Lynne is a 39 year old single mother of two children (age 9 and 6) who works as the manager of a private day nursery. She lives in a small market town in Lincolnshire.
In June 2011 Lynne started getting regular nosebleeds and went to see her GP. She also reported that she’d had a productive cough for the last six weeks and had been feeling increasingly tired over the last two months. She had no other complaints or health concerns and thought her symptoms were related to the stress of juggling her job with family life.
On examination, she appeared pale. Blood results revealed anaemia with a haemoglobin level of 88 g/L (range 120 – 160 g/L); lowered WBC of 2.8 x 109/L (range 4 – 11 x109/L) and neutrophil count of 0.9 x 109/L (range 2.5 – 7.5 x 109/L), and a platelet count of 198 x 109/L (range 150 – 400 x 109/L).
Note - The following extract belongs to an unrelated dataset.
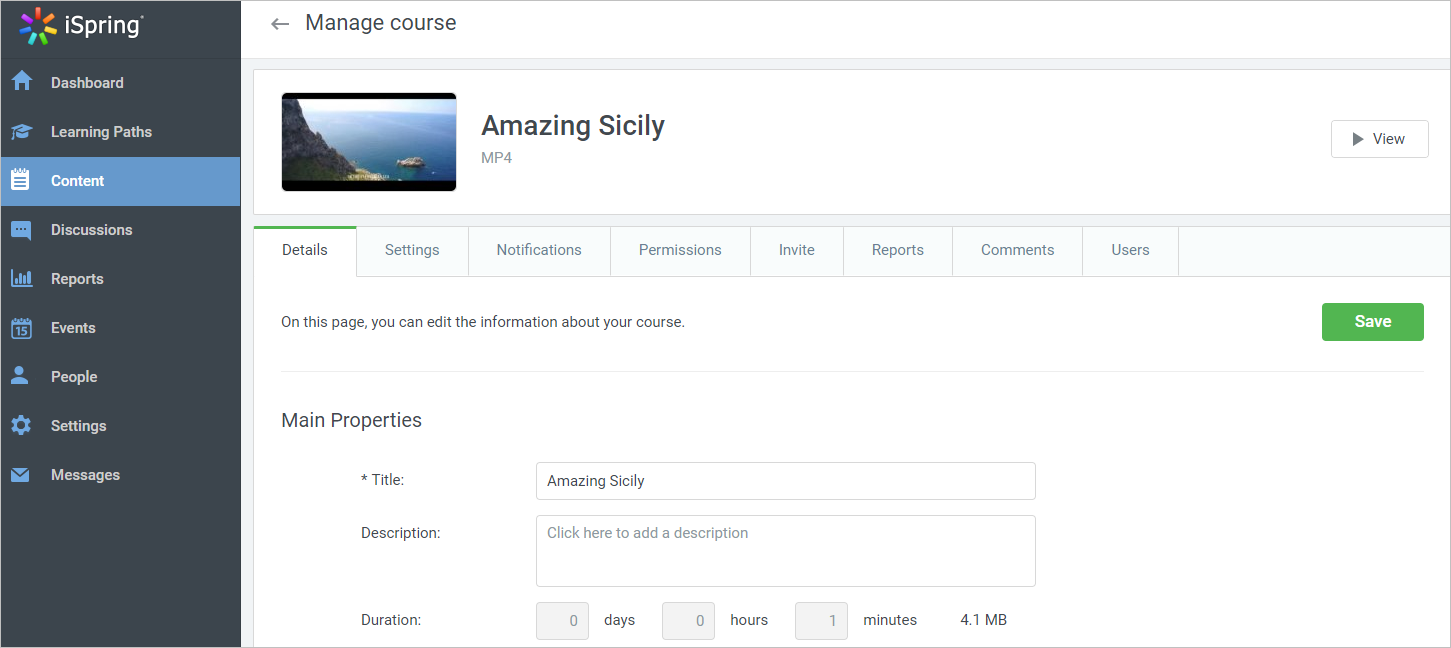Screen dimensions: 1451x648
Task: Go to the Comments tab
Action: (x=1017, y=250)
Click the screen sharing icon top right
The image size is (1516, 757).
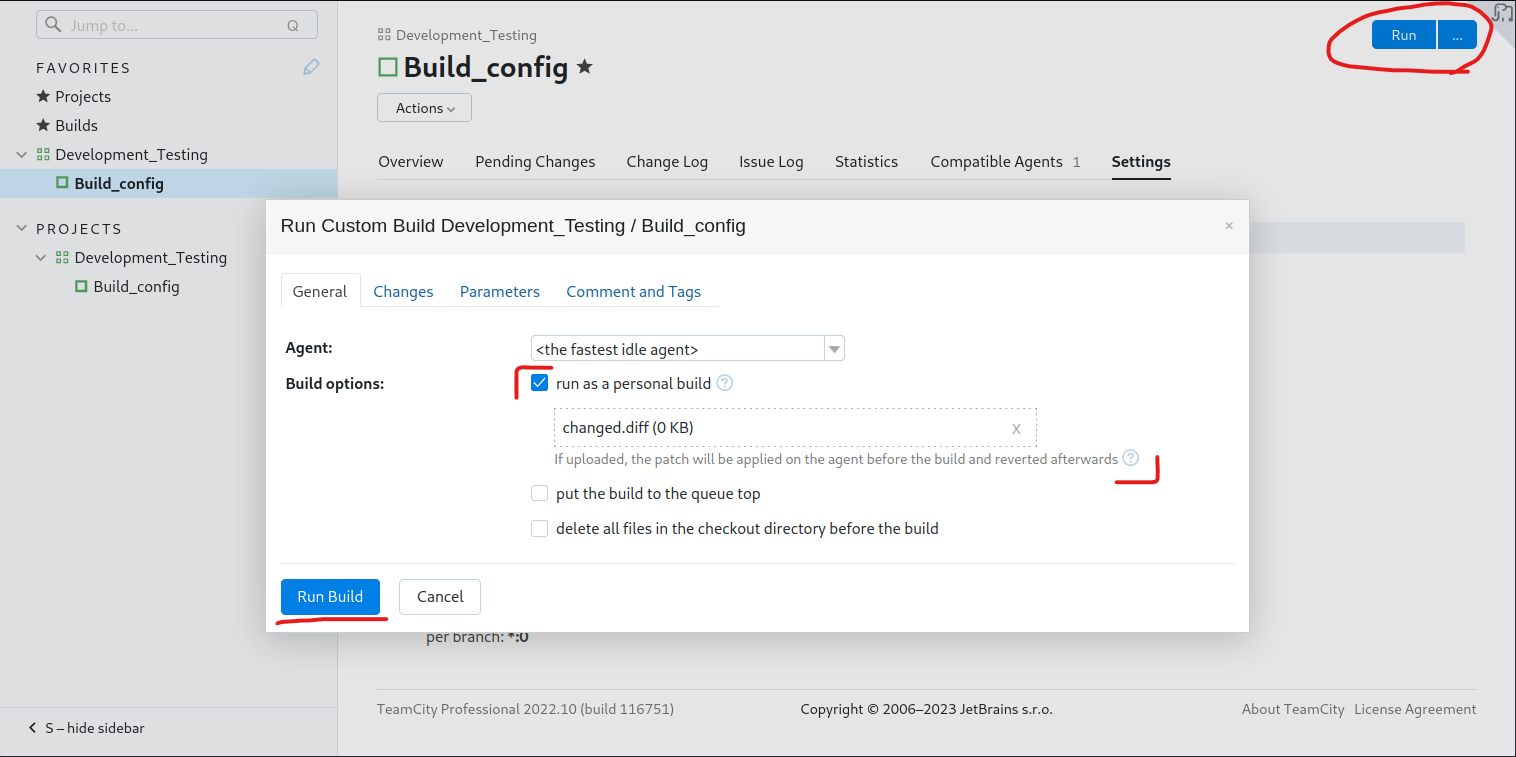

Her serum creatinine (109 mmol/L; range 60 – 126 mmol/L) and calcium (2.19 mmol/L; range 2.12 – 2.65 mmol/L) levels were both normal but her serum total protein was elevated to 96 g/L (range 60 – 84 g/L).
Based on the elevated protein, a serum protein electrophoresis was subsequently ordered and showed an IgG concentration of 79g/L and the presence of a monoclonal spike of 61g/L.
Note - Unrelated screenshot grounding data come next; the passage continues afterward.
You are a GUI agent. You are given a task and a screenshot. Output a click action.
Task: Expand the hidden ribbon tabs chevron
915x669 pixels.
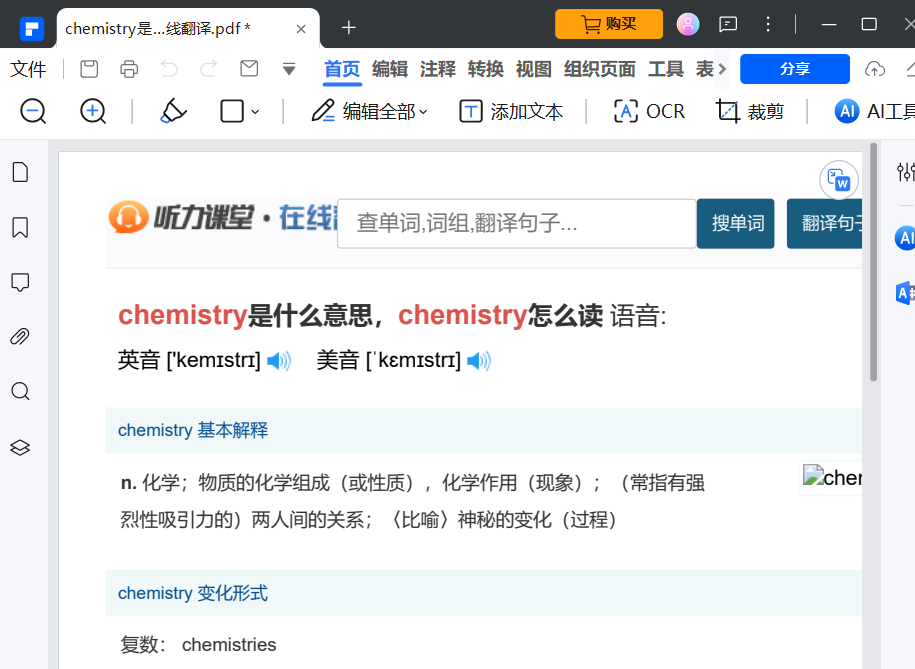[723, 70]
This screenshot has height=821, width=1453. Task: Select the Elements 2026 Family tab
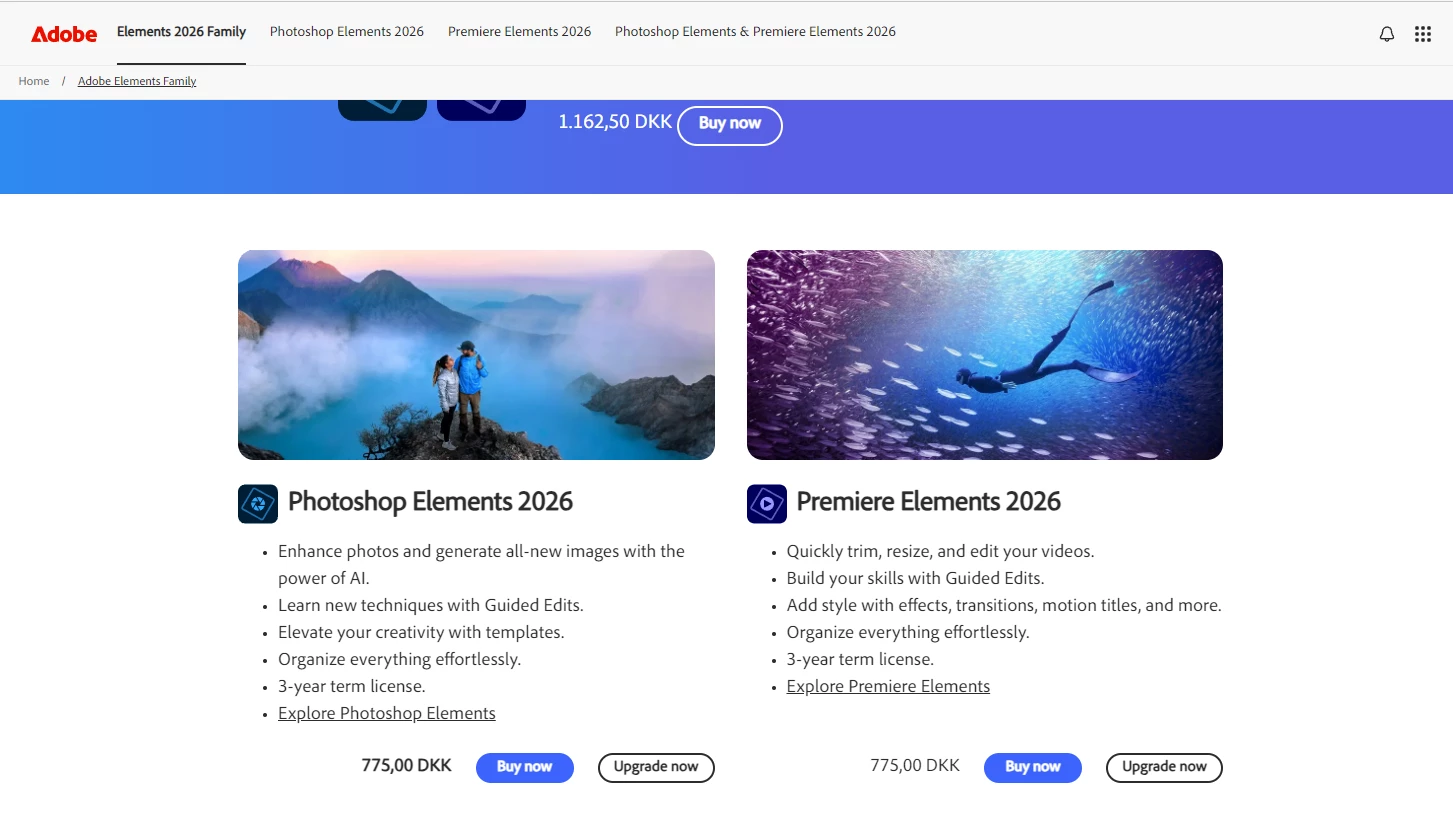tap(181, 32)
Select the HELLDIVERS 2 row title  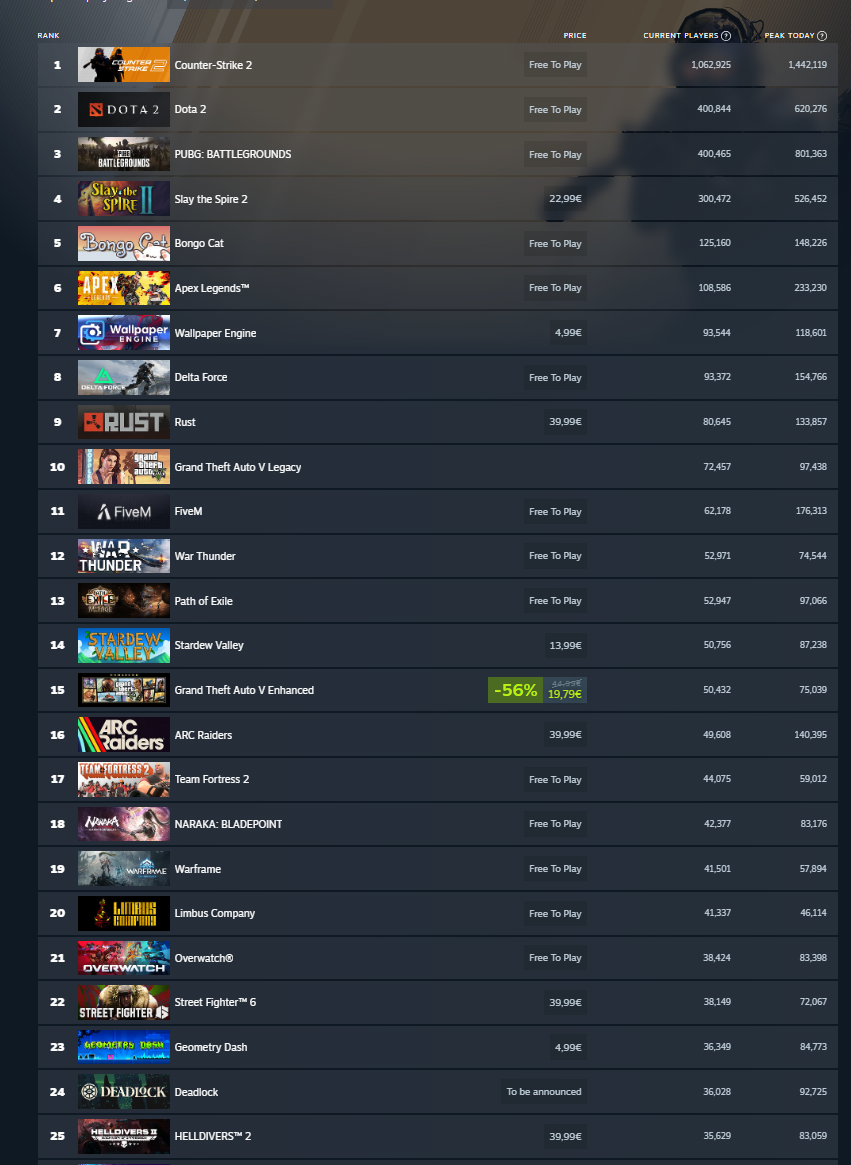(213, 1136)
As a result Lynne was referred to the haematology department of the local district hospital for further assessment. Further tests revealed a serum β2 microglobulin was 3.7 mg/L (range 0.3 – 1.9 mg/L) and albumin was 33 g/L (range 35 – 50 g/L).
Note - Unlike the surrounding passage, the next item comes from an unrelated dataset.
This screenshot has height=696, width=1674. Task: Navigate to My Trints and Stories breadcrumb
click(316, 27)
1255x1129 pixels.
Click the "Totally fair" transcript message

Her bone marrow biopsy showed 80% involvement of abnormal appearing plasma cells, confirmed by CD56+ and cyclin D1+ immunohistochemical staining.
A complete skeletal survey showed no lytic lesions and no focal lesions were detected by MRI of the thoracic and lumbar regions.
According to the International Staging System, Lynne was classified with Stage II myeloma and Stage IIIA by the Durie Salmon Staging System.